=== Section Start ===

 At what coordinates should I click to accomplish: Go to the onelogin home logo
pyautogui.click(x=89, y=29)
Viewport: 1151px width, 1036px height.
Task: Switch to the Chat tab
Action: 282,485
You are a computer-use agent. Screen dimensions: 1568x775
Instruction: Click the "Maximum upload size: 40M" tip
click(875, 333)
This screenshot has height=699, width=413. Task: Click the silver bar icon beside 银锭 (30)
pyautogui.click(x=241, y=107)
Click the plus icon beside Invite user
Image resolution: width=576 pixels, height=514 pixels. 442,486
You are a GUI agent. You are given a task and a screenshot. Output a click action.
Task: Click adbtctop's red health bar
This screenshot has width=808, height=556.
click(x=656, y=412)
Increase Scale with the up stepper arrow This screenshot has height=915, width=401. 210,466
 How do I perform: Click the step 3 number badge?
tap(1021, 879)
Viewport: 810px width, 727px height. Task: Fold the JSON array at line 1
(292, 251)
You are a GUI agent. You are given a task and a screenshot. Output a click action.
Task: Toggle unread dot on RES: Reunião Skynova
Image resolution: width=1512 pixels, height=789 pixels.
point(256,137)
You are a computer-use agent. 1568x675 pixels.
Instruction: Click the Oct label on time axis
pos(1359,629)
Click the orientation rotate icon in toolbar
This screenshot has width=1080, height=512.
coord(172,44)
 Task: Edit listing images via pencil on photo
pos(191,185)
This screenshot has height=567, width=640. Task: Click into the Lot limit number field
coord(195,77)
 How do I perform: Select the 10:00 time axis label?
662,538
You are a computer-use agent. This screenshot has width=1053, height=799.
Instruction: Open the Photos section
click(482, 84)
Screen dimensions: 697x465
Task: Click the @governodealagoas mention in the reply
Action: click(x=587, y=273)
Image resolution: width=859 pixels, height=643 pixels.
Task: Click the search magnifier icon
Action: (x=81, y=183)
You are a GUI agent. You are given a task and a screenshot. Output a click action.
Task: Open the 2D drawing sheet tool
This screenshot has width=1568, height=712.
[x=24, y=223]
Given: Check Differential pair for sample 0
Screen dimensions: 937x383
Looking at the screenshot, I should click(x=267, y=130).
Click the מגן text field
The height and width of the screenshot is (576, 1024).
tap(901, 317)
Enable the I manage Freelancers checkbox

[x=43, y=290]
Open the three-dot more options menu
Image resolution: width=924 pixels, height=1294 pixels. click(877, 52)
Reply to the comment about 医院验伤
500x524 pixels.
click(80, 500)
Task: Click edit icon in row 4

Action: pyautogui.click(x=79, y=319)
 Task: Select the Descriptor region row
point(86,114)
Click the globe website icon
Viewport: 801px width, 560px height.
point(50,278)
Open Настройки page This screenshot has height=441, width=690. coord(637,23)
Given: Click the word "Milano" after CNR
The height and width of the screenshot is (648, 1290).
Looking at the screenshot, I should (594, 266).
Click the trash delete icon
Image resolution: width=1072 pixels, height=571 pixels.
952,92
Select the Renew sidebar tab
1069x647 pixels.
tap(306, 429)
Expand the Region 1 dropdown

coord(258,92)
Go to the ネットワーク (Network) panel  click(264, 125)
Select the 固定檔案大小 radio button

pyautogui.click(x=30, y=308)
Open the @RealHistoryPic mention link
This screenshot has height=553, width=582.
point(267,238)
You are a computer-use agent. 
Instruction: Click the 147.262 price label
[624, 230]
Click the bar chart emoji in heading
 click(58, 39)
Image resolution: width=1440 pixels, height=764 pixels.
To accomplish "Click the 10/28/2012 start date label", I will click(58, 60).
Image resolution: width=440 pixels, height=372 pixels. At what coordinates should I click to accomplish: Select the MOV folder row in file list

=== Section End ===

● Work item
Line by line, reproduce the data above exactly.

● Exercise output
 At what coordinates should I click to accomplish: Go to the onelogin home logo
pyautogui.click(x=89, y=29)
Viewport: 1151px width, 1036px height.
Task: Switch to the Chat tab
Action: 282,485
You are a computer-use agent. Screen dimensions: 1568x775
Instruction: Click the "Maximum upload size: 40M" tip
click(875, 333)
This screenshot has height=699, width=413. Task: Click the silver bar icon beside 银锭 (30)
pyautogui.click(x=241, y=107)
Click the plus icon beside Invite user
Image resolution: width=576 pixels, height=514 pixels. 442,486
You are a GUI agent. You are given a task and a screenshot. Output a click action.
Task: Click adbtctop's red health bar
This screenshot has width=808, height=556.
click(x=656, y=412)
Increase Scale with the up stepper arrow This screenshot has height=915, width=401. 210,466
 How do I perform: Click the step 3 number badge?
tap(1021, 879)
Viewport: 810px width, 727px height. Task: Fold the JSON array at line 1
(292, 251)
You are a GUI agent. You are given a task and a screenshot. Output a click action.
Task: Toggle unread dot on RES: Reunião Skynova
Image resolution: width=1512 pixels, height=789 pixels.
point(256,137)
You are a computer-use agent. 1568x675 pixels.
Instruction: Click the Oct label on time axis
pos(1359,629)
Click the orientation rotate icon in toolbar
This screenshot has width=1080, height=512.
coord(172,44)
 Task: Edit listing images via pencil on photo
pos(191,185)
This screenshot has height=567, width=640. Task: Click into the Lot limit number field
coord(195,77)
 How do I perform: Select the 10:00 time axis label?
662,538
You are a computer-use agent. This screenshot has width=1053, height=799.
Instruction: Open the Photos section
click(482, 84)
Screen dimensions: 697x465
Task: Click the @governodealagoas mention in the reply
Action: click(x=587, y=273)
Image resolution: width=859 pixels, height=643 pixels.
Task: Click the search magnifier icon
Action: (x=81, y=183)
You are a GUI agent. You are given a task and a screenshot. Output a click action.
Task: Open the 2D drawing sheet tool
This screenshot has width=1568, height=712.
[x=24, y=223]
Given: Check Differential pair for sample 0
Screen dimensions: 937x383
Looking at the screenshot, I should click(x=267, y=130).
Click the מגן text field
The height and width of the screenshot is (576, 1024).
tap(901, 317)
Enable the I manage Freelancers checkbox

[x=43, y=290]
Open the three-dot more options menu
Image resolution: width=924 pixels, height=1294 pixels. click(877, 52)
Reply to the comment about 医院验伤
500x524 pixels.
click(80, 500)
Task: Click edit icon in row 4

Action: pyautogui.click(x=79, y=319)
 Task: Select the Descriptor region row
point(86,114)
Click the globe website icon
Viewport: 801px width, 560px height.
point(50,278)
Open Настройки page This screenshot has height=441, width=690. coord(637,23)
Given: Click the word "Milano" after CNR
The height and width of the screenshot is (648, 1290).
Looking at the screenshot, I should (594, 266).
Click the trash delete icon
Image resolution: width=1072 pixels, height=571 pixels.
952,92
Select the Renew sidebar tab
1069x647 pixels.
tap(306, 429)
Expand the Region 1 dropdown

coord(258,92)
Go to the ネットワーク (Network) panel  click(264, 125)
Select the 固定檔案大小 radio button

pyautogui.click(x=30, y=308)
Open the @RealHistoryPic mention link
This screenshot has height=553, width=582.
point(267,238)
You are a computer-use agent. 
Instruction: Click the 147.262 price label
[624, 230]
Click the bar chart emoji in heading
 click(58, 39)
Image resolution: width=1440 pixels, height=764 pixels.
To accomplish "Click the 10/28/2012 start date label", I will click(58, 60).
Image resolution: width=440 pixels, height=372 pixels. At what coordinates should I click to accomplish: Select the MOV folder row in file list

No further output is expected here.